Healthy Ageing Q2 2020 editorial by James Mawson, editor in chief, Global Corporate Venturing
When famed Silicon Valley venture capitalist Peter Thiel funded the Methuselah Mouse Prize it was a way of supporting anti-ageing research under the aegis of controversial gerontologist Aubrey de Grey.
The ultimate goal for some in the Valley and beyond is the ‘longevity escape velocity’ – for each year you live life expectancy increases by more than a year.
Given the latest pandemic concerns, this might seem over-ambitious but the improvements in life expectancy over the past century and unprecedented wealth among entrepreneurs has encouraged an approach to whether death should be one of the certainties – alongside taxes – in life.
The incremental improvements in life expectancy in the past few decades have, however, stalled for at least some demographics and people’s attention is focused on what can be done as well as an overall improvement in the quality of life as people age.
Sir William Beveridge’s focus more than 75 years ago were on the five giants of want, disease, ignorance, squalor and idleness.
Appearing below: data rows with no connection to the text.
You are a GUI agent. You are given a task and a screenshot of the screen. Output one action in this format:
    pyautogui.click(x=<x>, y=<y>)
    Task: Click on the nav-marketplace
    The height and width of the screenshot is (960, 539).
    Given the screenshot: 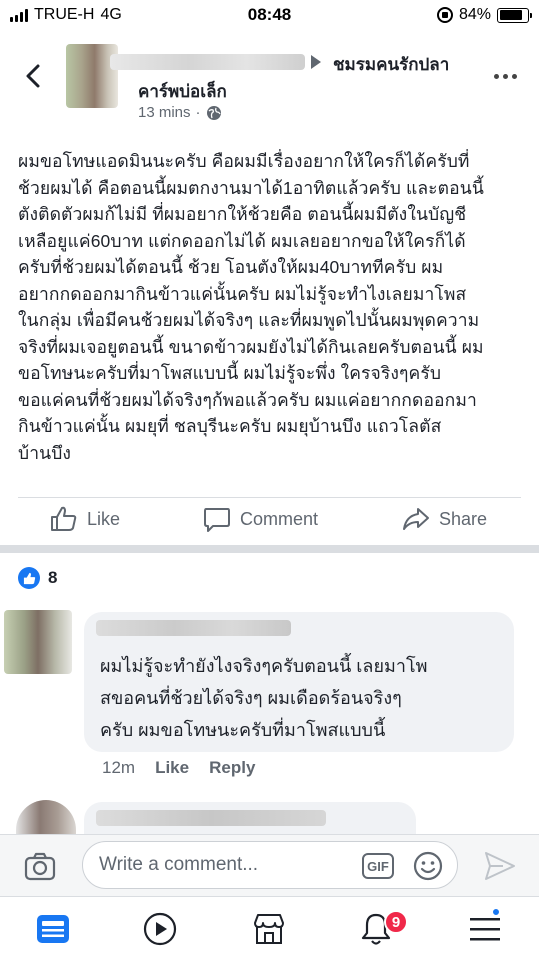 What is the action you would take?
    pyautogui.click(x=269, y=929)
Now, as Kaloyan Andonov writes in this supplement’s main feature, the Centre for Ageing Better charity has seven themes to stimulate innovation in a pursuit of longer and healthier lives for all:
- Sustaining physical activity
- Maintaining health at work
- Design for age-friendly homes
- Creating healthy, active places
- Supporting social connections
- Living well with cognitive impairment
- Managing common complaints of ageing.
And whereas Beveridge wanted government to pick up the bill to remove the burden on corporations and individuals, attention is increasingly from the state on how to tap the sort of Valley mindsets and entrepreneurialism through open innovation.
The goal has remained broadly similar since Clement Attlee enacted effectively all Beveridge’s reforms: an increase in the competitiveness of British industry while producing healthier, wealthier, more motivated and more productive workers keen to buy British goods.
But private finance has substantially underfunded certain areas related to healthy ageing. Diabetes and Alzheimer’s see substantial investment. Nursing robots less so.
This is where the government is keen to step in. Crowding in corporate and other financial investing leverages the government’s use of challenges, grants and other financial tools. The government wants to prime the pump. The NHS is potentially a large customer for those meeting the healthy ageing goals.